— Material for this exercise —
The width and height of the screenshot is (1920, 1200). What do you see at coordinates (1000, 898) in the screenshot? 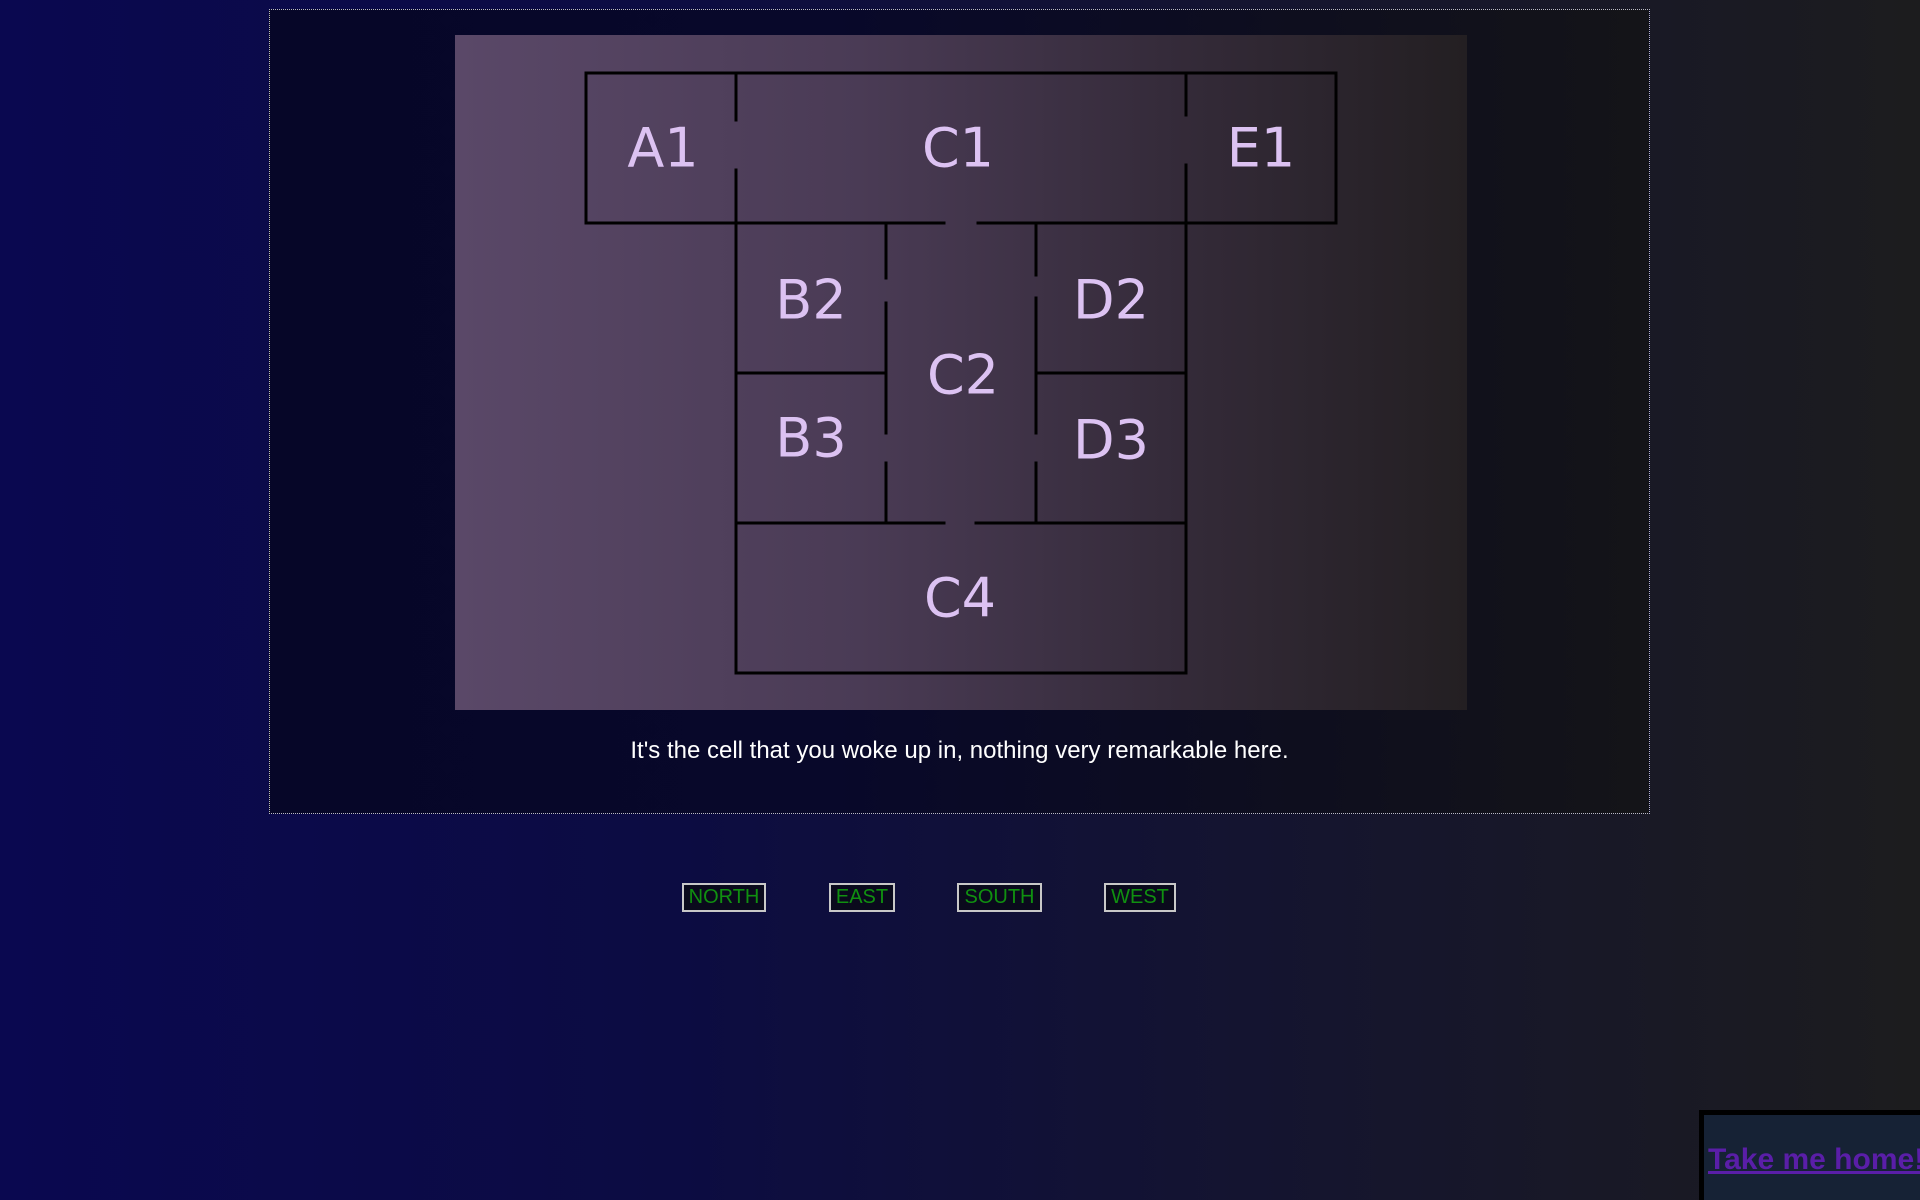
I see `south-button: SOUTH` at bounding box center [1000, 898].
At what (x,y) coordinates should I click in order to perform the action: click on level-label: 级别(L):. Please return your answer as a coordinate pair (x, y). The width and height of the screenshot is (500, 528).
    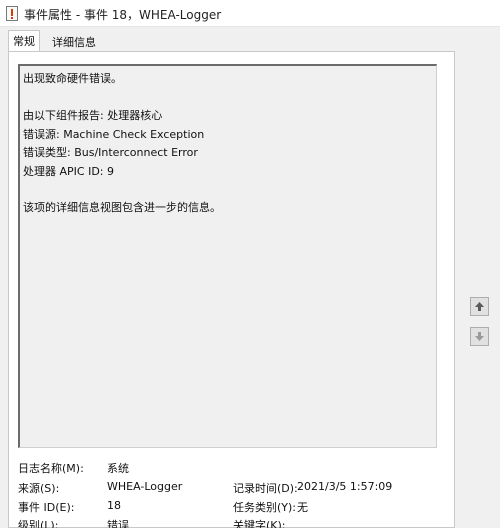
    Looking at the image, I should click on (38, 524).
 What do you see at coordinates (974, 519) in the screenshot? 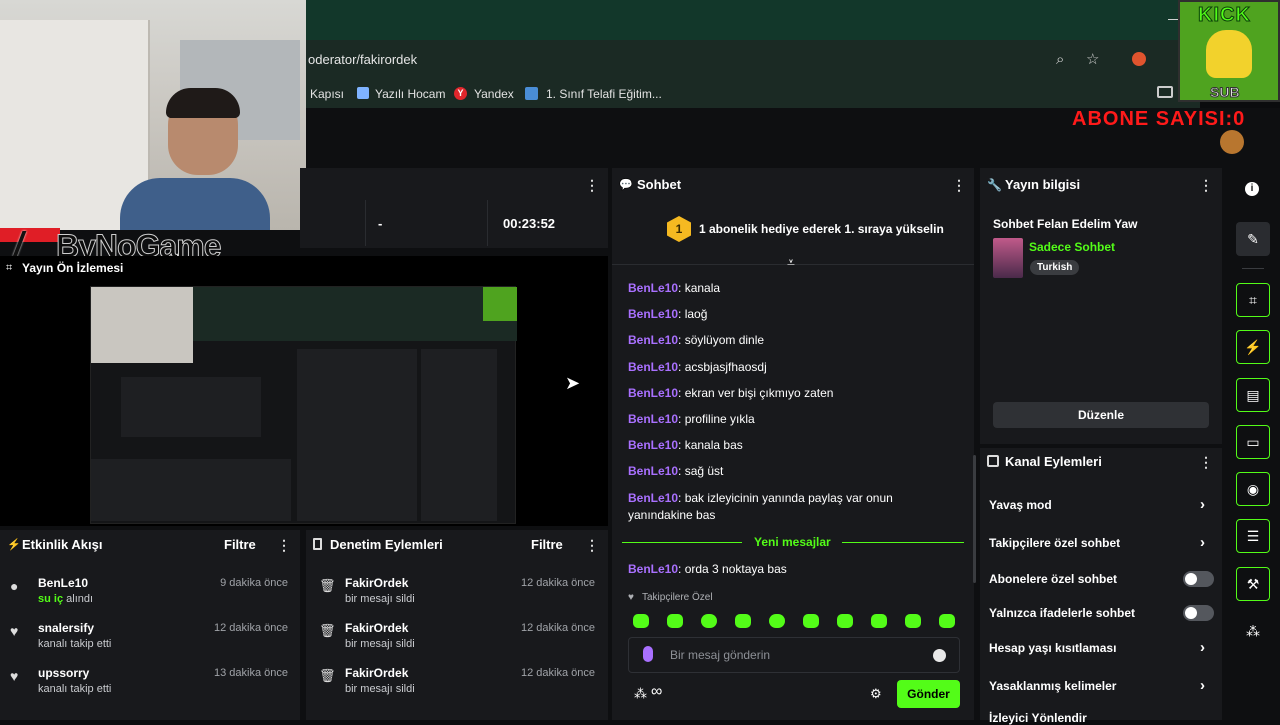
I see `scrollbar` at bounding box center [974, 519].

— Action item —
Convert every line of the items above into a JSON list of strings, one string per line, skipping any blank lines. Leave the pictures out of the answer.

— Answer box —
[
  "The width and height of the screenshot is (1920, 1200). What do you see at coordinates (1000, 898) in the screenshot? ",
  "I see `south-button: SOUTH` at bounding box center [1000, 898].",
  "At what (x,y) coordinates should I click in order to perform the action: click on level-label: 级别(L):. Please return your answer as a coordinate pair (x, y). The width and height of the screenshot is (500, 528).",
  "    Looking at the image, I should click on (38, 524).",
  " What do you see at coordinates (974, 519) in the screenshot? ",
  "I see `scrollbar` at bounding box center [974, 519]."
]